Tuesday, July 23, 2013

Not Very Diplomatic

In past blogs I have discussed some of my friends.  Just by first name so as not to cause them undue celebrity.  Avoiding those nosy reporters can become very time consuming. However this time I have to reveal the complete identity of my friend, Dr. Michael Binder.  Why you ask? Because Mike is the current World Champion of a very interesting game called Diplomacy.  And that's what this is all about.

Mike and his wife Amy live in Florida and every summer they visit Amy's parents who have a beautiful home on the beach on the north shore of Long Island.  Not as ritzy as the Hamptons or Sag Harbor but still a most relaxing place to spend time.  I generally visit with them at this time but I was committed to work at the US Women's Open golf tournament (see previous blog) and I was so exhausted that I couldn't make it.  Mike understood but I was upset.  Then he said that he was going from Long Island to Philadelphia (by train no less) to play in a Diplomacy tournament.  I said I would meet him there and hang with him.  He said there wouldn't be enough time for serious hanging out but I was committed to see him.  I made a reservation and I was set.

Now I have never really been a big fan of Diplomacy but I figured the best way to learn to like it was to understand it and I figured the best way to understand it was to watch it. Now I understand it and it is fascinating.

The game takes place in 1901 Europe. Empires are being built and power is being brokered.  Your goal is to dominate the map.  How do you do this? With guns and bombs? No. Through negotiation and backstabbing. Basically you talk to the other players (in closed, secret meetings) on a 1 to 1 basis and create alliances.  Then when it suits your needs you turn on them. But what if they beat you to it?  That is the fascinating part of the game.

Anyway the game consists of 15 - 20 minute negotiating sessions followed by 5 minutes of moving the pieces (everybody moves at the same time). As fascinating as it is to watch I decided to go out and walk around Philly for a little bit.  I was staying on Broad St just south of City Hall and the area has a lot going on.  It is also very gay.  Not that there's anything wrong with that.  It's actually one of the primary reason there's a lot going on.

I walked and window shopped, bought an ice cream cone and people watched. And I got hit on.  Twice.  I guess I still have it.  At least for middle aged gay guys. Very nice.  As I got back to the hotel I saw Amy talking to a really tall (6'6"), incredibly buff guy.  She introduced him to me as an old high school friend named Marcus. He was wearing a skin tight cycling outfit and he had a very expensive looking bike.

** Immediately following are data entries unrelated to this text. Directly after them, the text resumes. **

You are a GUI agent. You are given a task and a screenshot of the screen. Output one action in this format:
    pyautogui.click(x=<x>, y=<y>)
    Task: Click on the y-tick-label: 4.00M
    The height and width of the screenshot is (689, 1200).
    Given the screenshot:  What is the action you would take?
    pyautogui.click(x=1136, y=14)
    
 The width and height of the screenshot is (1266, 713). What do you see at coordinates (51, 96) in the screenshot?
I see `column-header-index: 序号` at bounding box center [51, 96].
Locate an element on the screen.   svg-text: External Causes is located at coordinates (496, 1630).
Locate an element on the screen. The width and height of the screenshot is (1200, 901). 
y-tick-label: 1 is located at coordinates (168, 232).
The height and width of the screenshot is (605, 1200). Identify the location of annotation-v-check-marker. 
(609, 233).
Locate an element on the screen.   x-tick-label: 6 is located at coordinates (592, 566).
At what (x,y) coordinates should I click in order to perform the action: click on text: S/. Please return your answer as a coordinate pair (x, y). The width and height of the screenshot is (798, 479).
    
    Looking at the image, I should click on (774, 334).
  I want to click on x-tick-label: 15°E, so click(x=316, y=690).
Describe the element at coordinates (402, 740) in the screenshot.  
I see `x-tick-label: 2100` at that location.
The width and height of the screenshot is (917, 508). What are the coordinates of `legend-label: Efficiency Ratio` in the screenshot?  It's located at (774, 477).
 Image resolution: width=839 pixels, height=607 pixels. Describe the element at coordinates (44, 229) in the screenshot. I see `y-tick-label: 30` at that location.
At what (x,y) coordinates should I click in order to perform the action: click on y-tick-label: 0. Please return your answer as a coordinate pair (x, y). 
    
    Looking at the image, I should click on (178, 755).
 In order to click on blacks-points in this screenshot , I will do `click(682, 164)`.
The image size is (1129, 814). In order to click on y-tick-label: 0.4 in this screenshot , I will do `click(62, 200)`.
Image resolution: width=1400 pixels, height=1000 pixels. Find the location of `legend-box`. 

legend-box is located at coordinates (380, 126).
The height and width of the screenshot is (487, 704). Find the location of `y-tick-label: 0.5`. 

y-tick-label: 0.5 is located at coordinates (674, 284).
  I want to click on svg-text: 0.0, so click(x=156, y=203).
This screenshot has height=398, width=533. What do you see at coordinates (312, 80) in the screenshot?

We made some small talk and I mentioned that I had walked around the area.  The first thing out of his mouth was that it was really gay. Now it wasn't hard to figure out that Marcus was probably gay and he may have been doing this to gauge my level of homophobia.  I just said that I didn't really notice the guys holding hands and making out.  This kind of threw him for a loop.  He looked at me a little funny and didn't really talk much more.  I said good night and went back to the Diplomacy tournament.

The next day Mike, Amy and I went for breakfast.  On the walk to the restaurant Amy mentioned that I was rude to Marcus.  Now let's get one thing straight.  I am capable of being extremely rude (and obnoxious) but this comment threw me big time.  How was I rude? "Well you made fun of him being gay" she said.  This floored me.  I am at a loss to understand it but  all I can say is I must not have been very diplomatic.

In the world of diplomacy, some things are better left unsaid.